What you need to do
Scan the records for the string "computer", then copy each line that has it.
───── Given data ─────
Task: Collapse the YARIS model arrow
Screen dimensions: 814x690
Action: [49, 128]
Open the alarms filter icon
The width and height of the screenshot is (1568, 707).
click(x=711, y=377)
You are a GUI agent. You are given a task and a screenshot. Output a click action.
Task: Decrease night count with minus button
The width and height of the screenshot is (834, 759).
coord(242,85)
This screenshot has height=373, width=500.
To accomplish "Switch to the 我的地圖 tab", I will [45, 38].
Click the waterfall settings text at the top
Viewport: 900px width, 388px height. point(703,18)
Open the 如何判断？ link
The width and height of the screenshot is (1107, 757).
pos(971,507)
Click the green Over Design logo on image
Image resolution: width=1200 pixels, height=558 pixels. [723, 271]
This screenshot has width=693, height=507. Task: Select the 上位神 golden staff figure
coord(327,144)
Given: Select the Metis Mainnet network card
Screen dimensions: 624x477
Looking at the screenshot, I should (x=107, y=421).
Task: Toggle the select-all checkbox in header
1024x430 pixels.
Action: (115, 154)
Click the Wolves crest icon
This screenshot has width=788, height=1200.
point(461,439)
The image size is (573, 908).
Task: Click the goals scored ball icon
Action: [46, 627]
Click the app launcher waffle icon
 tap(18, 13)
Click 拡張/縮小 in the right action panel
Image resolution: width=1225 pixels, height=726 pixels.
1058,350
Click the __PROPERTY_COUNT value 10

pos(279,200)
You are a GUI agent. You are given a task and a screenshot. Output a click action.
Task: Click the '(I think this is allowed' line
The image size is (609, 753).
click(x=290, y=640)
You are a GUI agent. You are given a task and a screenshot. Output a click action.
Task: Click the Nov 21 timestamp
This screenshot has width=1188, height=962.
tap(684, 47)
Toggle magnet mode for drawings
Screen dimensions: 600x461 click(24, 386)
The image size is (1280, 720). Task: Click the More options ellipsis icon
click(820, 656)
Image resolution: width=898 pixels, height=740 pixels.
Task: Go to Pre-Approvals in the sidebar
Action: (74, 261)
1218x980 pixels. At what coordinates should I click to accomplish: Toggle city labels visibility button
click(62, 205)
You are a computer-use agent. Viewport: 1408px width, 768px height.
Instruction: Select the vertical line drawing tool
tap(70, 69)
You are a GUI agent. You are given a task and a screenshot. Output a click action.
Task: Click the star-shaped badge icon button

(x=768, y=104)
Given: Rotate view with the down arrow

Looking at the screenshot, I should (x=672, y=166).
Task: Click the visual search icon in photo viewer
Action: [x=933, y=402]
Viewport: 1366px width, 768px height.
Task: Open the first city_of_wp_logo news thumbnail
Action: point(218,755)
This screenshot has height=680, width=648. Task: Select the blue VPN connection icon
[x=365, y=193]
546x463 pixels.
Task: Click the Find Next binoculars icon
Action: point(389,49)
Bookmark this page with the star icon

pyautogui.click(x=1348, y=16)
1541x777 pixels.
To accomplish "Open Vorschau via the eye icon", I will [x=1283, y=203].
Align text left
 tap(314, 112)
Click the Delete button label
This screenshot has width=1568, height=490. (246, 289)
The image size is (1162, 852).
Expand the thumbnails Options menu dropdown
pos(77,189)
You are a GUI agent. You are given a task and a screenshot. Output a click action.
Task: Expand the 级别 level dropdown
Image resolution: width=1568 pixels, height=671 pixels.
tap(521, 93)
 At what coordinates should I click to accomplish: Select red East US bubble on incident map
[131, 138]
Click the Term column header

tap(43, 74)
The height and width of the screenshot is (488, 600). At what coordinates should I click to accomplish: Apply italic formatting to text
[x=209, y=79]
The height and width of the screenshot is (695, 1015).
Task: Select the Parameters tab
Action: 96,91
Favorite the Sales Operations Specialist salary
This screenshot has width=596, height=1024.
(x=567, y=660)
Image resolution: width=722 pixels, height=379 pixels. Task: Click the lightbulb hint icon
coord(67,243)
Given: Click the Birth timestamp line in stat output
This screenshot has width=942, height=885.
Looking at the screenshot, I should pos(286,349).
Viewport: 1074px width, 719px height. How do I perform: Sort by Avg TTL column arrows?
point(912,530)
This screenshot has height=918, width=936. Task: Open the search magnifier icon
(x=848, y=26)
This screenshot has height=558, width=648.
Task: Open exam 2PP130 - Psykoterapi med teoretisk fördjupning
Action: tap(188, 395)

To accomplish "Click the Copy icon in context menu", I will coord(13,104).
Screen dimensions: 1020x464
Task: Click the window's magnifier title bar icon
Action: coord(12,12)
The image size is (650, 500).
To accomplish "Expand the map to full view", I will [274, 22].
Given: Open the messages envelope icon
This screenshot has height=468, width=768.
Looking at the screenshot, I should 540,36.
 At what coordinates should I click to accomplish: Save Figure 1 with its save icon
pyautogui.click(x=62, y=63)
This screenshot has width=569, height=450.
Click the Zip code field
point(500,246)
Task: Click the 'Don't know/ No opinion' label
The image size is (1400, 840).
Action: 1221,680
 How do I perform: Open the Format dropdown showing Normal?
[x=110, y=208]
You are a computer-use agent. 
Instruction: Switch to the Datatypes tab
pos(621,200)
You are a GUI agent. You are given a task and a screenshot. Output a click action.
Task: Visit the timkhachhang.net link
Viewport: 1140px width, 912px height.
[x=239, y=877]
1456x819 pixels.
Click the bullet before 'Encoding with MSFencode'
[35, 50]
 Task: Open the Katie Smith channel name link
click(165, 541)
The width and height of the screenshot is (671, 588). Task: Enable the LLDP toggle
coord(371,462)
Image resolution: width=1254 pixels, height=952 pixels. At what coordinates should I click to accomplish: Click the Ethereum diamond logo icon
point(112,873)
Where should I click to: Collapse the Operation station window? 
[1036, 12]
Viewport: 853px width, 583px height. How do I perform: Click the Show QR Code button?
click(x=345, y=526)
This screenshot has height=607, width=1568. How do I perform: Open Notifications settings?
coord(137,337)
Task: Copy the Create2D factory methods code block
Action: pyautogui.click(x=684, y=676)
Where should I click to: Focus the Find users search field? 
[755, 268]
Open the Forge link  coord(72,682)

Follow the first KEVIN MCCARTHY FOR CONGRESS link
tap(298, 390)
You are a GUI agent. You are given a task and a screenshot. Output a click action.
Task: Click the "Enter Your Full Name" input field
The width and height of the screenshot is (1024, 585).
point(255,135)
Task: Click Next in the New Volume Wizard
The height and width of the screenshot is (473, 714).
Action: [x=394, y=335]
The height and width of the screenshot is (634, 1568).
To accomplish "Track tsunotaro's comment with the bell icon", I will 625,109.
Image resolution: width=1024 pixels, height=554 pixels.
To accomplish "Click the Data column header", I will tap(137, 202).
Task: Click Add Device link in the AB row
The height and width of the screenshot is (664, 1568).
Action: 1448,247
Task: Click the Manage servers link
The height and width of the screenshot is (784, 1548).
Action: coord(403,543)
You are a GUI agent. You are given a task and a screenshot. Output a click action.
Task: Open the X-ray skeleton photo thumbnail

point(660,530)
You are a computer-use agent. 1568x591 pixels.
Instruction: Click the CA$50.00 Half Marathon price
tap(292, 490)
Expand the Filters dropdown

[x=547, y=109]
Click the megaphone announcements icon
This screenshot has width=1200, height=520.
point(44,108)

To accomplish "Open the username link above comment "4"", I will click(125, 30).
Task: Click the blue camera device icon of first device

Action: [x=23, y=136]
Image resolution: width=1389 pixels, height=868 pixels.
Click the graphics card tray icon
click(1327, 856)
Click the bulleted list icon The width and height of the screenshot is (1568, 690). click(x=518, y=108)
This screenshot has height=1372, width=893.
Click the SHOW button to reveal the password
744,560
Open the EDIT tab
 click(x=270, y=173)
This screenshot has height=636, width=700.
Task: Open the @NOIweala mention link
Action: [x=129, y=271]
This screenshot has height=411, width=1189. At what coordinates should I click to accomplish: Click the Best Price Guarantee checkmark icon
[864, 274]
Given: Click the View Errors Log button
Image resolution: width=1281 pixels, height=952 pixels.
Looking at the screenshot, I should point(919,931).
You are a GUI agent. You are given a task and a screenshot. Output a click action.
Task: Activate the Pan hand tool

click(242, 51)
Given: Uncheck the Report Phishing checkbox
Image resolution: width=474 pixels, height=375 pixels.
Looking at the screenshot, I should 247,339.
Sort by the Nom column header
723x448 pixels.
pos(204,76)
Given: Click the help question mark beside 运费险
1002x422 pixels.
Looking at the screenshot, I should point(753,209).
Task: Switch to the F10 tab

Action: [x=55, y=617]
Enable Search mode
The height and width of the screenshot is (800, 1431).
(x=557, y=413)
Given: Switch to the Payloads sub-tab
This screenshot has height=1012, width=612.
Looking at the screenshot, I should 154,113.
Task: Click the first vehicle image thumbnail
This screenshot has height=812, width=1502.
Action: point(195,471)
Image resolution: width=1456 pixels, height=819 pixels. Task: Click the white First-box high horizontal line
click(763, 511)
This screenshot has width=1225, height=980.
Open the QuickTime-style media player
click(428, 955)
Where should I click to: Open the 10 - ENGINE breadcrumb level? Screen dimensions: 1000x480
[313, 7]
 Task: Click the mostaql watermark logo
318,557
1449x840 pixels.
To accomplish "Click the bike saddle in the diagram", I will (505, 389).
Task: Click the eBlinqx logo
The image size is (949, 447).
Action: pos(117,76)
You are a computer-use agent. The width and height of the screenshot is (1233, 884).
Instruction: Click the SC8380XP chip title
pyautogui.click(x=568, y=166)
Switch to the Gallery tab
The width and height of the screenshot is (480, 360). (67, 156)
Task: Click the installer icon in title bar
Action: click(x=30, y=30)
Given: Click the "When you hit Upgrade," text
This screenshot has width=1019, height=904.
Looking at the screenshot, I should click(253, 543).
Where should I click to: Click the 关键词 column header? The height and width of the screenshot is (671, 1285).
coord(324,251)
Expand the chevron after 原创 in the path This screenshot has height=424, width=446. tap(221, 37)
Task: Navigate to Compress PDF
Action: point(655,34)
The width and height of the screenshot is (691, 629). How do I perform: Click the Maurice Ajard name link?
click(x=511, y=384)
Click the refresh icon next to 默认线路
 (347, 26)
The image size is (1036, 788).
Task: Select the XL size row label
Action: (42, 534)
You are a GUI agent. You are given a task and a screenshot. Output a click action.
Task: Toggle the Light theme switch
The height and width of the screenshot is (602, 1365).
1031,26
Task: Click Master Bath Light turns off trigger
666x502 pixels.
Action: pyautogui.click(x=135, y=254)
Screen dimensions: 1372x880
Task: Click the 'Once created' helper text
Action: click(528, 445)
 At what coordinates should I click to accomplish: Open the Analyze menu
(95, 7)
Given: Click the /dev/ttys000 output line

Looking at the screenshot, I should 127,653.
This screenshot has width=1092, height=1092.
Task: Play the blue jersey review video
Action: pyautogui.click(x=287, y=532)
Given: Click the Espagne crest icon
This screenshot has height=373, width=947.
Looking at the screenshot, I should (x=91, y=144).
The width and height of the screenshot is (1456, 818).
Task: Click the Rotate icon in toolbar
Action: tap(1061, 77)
─────
Task solution
You are a computer-use agent. Viewport: 1408px width, 768px height.
You are a computer-use agent. 
You are a computer-use agent. 1568x591 pixels.
You are a computer-use agent. The width and height of the screenshot is (1233, 884).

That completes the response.